RAW is both exhibition title and theme, uniting the work of artists Lisa Qualls, Doug Cason, and Mark Greenwalt. As a writer, not an art critic, I offer a personal impression of the exhibit, not a review of technique. Although if provoking thought and stirring emotion in a viewer are some measure of an artist’s technique, Qualls, Cason, and Greenwalt each convince me of their mastery. Entering the O’Kane Gallery, I immediately find my prior knowledge and experiences challenged, my expectations played upon. The three artists meld ancient, historical, and modern concepts into images ranging from the beautiful to the grotesque, each one capturing a moment amid the mutability of body and mind.

The connection between artists and medical students in their studies of the human body has been much on my mind after reading Dr. Christine Montross’s medical school memoir. In Body of Work, Mediations on Mortality from the Human Anatomy Lab, Montross combines the story of her education as a physician with her expressive gift as a poet. I am fascinated by her descriptions of the structures and workings of the human body, of the cadaver dismantled in the laboratory, and moved by the author’s unfailing reverence for life amid death. Similarly, I am inspired by RAW’s unflinching depictions of the body, in whole and in part, in beauty and decay.

On a membrane of vellum, Lisa Qualls draws nudes, classical in line, perfectly formed. Each figure is alone in its frame. In some drawings, while the body is exposed, the face is covered by an exotic mask. In others, only the torso is covered by a rough garment that would rub soft skin raw. In fact, my first impression of “Wicker Jacket” is of a lovely woman whose torso and arms have been skinned, until I realize the ruddy color belongs to the woven wicker that encases her upper body. The translucent quality of the figures’ skin, their flawlessness juxtaposed by rough textures or ritualized scarification, their very smoothness heightens my perception of the raw.

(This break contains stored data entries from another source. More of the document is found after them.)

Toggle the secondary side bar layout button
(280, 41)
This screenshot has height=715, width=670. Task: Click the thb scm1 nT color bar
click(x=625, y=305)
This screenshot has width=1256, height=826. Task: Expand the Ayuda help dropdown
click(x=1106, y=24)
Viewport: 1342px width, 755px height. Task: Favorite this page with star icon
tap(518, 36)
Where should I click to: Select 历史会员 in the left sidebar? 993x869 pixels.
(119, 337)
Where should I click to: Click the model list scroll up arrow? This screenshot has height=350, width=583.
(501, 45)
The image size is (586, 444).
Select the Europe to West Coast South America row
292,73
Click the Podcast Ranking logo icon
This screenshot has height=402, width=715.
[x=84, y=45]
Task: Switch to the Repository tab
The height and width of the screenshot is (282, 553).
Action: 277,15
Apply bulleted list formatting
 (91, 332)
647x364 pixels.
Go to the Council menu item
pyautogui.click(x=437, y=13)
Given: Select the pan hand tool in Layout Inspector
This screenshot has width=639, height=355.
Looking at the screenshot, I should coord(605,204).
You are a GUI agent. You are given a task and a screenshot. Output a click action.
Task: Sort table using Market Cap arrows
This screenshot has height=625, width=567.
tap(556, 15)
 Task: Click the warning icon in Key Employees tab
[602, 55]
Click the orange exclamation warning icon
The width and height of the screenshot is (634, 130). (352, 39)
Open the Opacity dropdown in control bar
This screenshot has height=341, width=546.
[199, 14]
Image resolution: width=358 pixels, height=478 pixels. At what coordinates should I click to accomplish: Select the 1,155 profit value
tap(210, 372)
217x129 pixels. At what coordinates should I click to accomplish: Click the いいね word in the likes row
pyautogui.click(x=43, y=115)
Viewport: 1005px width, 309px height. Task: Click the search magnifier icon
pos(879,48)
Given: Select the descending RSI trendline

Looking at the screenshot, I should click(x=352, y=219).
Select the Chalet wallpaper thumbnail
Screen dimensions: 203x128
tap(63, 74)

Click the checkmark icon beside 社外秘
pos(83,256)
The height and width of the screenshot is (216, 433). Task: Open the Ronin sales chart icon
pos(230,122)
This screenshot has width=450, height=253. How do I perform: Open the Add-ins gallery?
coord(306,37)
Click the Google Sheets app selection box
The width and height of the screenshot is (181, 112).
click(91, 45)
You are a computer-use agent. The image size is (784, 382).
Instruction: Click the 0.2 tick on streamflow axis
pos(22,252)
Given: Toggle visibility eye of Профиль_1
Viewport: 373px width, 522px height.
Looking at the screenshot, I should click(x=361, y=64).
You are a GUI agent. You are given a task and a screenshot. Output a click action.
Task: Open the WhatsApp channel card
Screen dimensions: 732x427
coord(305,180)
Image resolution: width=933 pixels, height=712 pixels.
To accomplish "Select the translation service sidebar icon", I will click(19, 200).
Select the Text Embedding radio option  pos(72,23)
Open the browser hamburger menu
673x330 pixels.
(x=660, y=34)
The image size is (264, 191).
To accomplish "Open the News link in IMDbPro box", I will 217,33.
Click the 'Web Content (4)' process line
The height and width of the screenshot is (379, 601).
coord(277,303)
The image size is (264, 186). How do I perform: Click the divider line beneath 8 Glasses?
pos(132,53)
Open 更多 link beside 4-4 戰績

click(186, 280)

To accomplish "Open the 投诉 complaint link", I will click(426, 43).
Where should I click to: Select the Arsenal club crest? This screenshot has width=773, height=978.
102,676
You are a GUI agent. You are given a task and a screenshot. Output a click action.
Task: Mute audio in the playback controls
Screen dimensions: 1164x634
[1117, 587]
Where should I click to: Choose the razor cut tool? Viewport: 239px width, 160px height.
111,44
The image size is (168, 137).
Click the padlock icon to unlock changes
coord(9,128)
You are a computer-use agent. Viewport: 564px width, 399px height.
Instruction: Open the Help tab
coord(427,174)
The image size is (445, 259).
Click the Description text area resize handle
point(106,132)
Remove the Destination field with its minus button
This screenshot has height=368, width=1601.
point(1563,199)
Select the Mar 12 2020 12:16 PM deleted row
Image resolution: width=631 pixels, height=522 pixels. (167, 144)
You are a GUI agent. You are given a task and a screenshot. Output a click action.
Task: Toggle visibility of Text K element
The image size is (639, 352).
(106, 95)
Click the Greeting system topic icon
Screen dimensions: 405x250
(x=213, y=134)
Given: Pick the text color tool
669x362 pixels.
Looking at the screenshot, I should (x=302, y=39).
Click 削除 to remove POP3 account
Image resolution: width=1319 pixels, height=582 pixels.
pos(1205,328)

In his work, Doug Cason presents a strange curriculum with painted book covers for censored copies of Magnificent Obsession, his florid and romantic images linked to underpinnings of organic decay. Echoing the chaos of revolution and civil war, Cason’s battlefield paintings twist history lessons of the heroic standard of brave warriors, swords drawn, charging into the fight. He depicts the soldier’s eye view—the smoke and confusion of the battlefield, images and events distorted as bodies are distorted and destroyed. I see, as if in funhouse mirrors, reflections of the carnival of violence. With swirling shapes and fluid colors, a scrap of uniform, a glint of metal, Cason simultaneously creates a clash of armies and reveals what is left when the battle ends—bloated corpses, tangled entrails. Raw, indeed.

Mark Greenwalt’s meticulous anatomical drawings also suggest duality—the past of Leonardo sketching the interplay among muscles, tendons, and bones and a future in the uncanny results of genetic tampering. Over yellowed and sepia-toned panels, some spattered with rusty-red drops, as if the subjects’ blood mingles with the artist’s ink, deformed shapes emerge: a peculiarly plump old baby with a bird’s head for a foot, a creature part chicken and part twig, a man with madness in his eyes and a depiction of madness growing out of his head. I think of Leonardo’s prescient advice to artists: “dispel from your mind the thought that an understanding of the human body in every aspect of its structure can be given in words.”

For artists seeking to represent human experience, as for physicians seeking to understand the human body and mind to cure disease and repair wounds, the body must be seen, observed in motion, exposed, laid open, and touched—taken in by the senses, even as it defies them, seduces and repels them. Christine Montross, reflecting on her time in the anatomy lab, wrote: “The human body harbors mysteries that are not solved by textbooks or studying, and, as I have been confronted with them, I have found myself amazed, humbled, and unnerved.” Beauty abraded, magnificence destroyed, mutability caught in a moment—all part of the amazing, humbling, and unnerving images rendered by the artists of RAW.